Trav’s in the bar area. Has he been pacing? He would have known I was coming in. He didn’t tell me not to. Trav flinches when his gaze lands on me. My palms won’t quit sweating

“Hey. Um, hey,” he tries again.

Fuck. Things are weird now. That’s the last thing I want. The only way I know through this is to pretend like nothing happened.

“Hey, Trav. We in for a busy one?”

“Mmhmm,” he hums, more taciturn than usual.

Is that how he’s gonna be now? I’d rather never be together and stay friends than slowly drift apart—this is the beginning of option “slowly drift apart” if I let it.

I’ve had more time than he has to get used to what it’s like to want him and know that I’ll be pining for him, maybe for the rest of my life.

My brain scrambles and scrounges for anything that will render this less weird. I’m not fast enough.

“If you could get on the floor early, we’ve got a few last-minute reservations and the kegs are running low.”

Kegs, really? That’s the barback’s job. I get it, though. He’s gonna exist in a perpetual state of boss mode.

“Yeah, I’ll start early, Travis.”

The man’s wound tight. He’s all jaw and forearm tension, and it bleeds off him like the electric energy before a storm. None of that helps the static between us, the constant buzz, the bolt of lightning that we don’t dare touch.

But I understand the assignment. We’re choosing denial.

There’s just one minor, teeny-tiny problem.

The lightning won’t let us. Every time we brush by each other, it ignites, refusing to be forgotten.

It won’t be put in a corner. It won’t go back in the box.

And it’s an evil motherfucker, existing to taunt us, to pull at the strings of our morals until they unravel.

We can put on professional faces and give all the pretend-it’s-fine energy we want, but that’s not gonna turn off the surge of biochemistry fucking with our sanity.

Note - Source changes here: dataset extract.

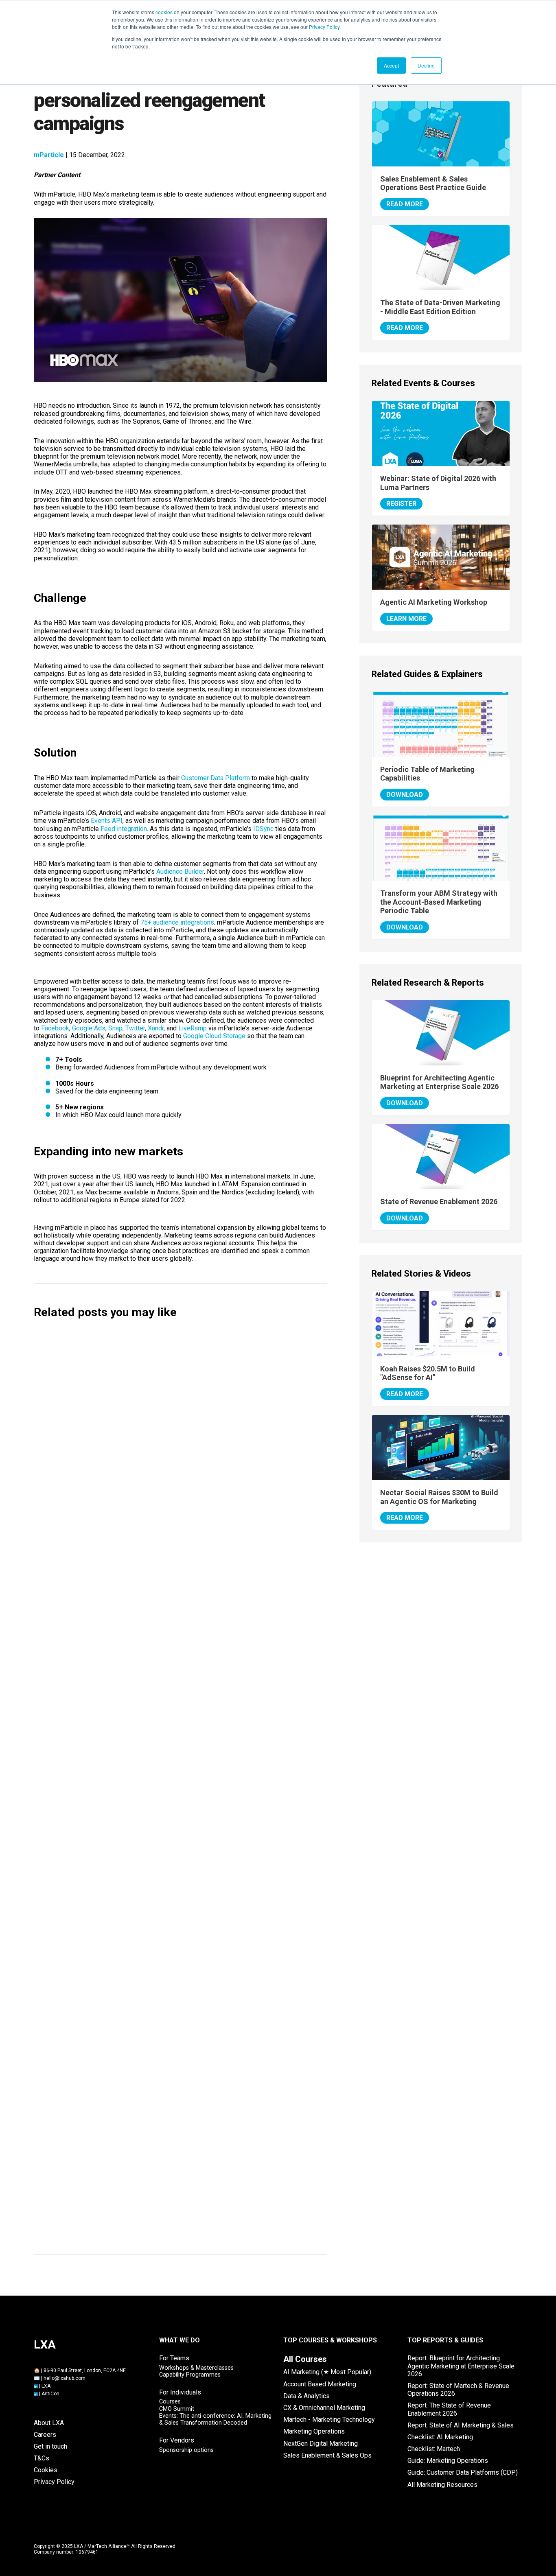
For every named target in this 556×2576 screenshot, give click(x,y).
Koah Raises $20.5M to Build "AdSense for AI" (121, 1519)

By the end of shift, neither of us can take it anymore. The shock fades into acceptance—it’s there whether we like it or not, all we can do is learn to live with it.

I find myself in his office, the last place we should be alone, door shut, forehead against the door so I don’t have to look at him.

“Do you want me to go, Trav?” I croak.

“No,” he rasps. “Do you want to go?”

“No.”

An eternity seems to pass. “Look, it’s normal, and it happens,” he says, trying to adopt the sage voice of an elder or something. It’s not that Trav isn’t those things; it’s just that his tone most often gives away the fact that he’s the most dangerous thing walking the streets.

He’s not even wrong. Attraction happens between coworkers, especially in the restaurant industry.

“Yeah, I know. It’s no big deal.” Except all the times I’ve done things, like try to taunt him into taking me, flash before my eyes, making me live to regret my choices yet again. He probably thinks I’m over here obsessing about him.

Maybe because you are.

Anyway…

He doesn’t have to be like me. So, he’s attracted to me? It’ll pass. Get buried in the same place he buried his feelings for Lana. Speaking of Lana, maybe all this is really just Trav’s reaction to his first time being attracted to a man. That could explain at least half the shock.

Not totally intense feelings of desire for me.

I just spent twenty-four hours in agony, thinking Trav was gonna be outta my life for good. I’m not rocking the boat by making that clarification.

“That’s right. No big deal.” His voice is as flinty as steel, and it’s so fucking clear that he doesn’t wanna touch the idea of us with a forty-foot hockey stick.

Man, I was so delusional. As much as I told myself it wouldn’t and shouldn’t happen, guess I wanted it. Guess all of that was bullshit. I take a slow breath before I forget to.

We slowly find our way back to a new normal. The lightning’s always there, threatening to consume us.

But we never touch it.

And Trav does a helluva lot better at getting over it than I ever could.

Dirk, Age 21

What do you do when your lungs want to burst as soon as you’re near someone? Turns out, no one knows the answer to that question. It happens like clockwork. Trav walks into the room, and it’s like a million fireflies bursting brightly inside me. We don’t even have fireflies in Vancouver.

I’m clearing one of my tables. The two-way door to the kitchen swings open at the same time Jack’s coming around the corner with his hands full of steak knives.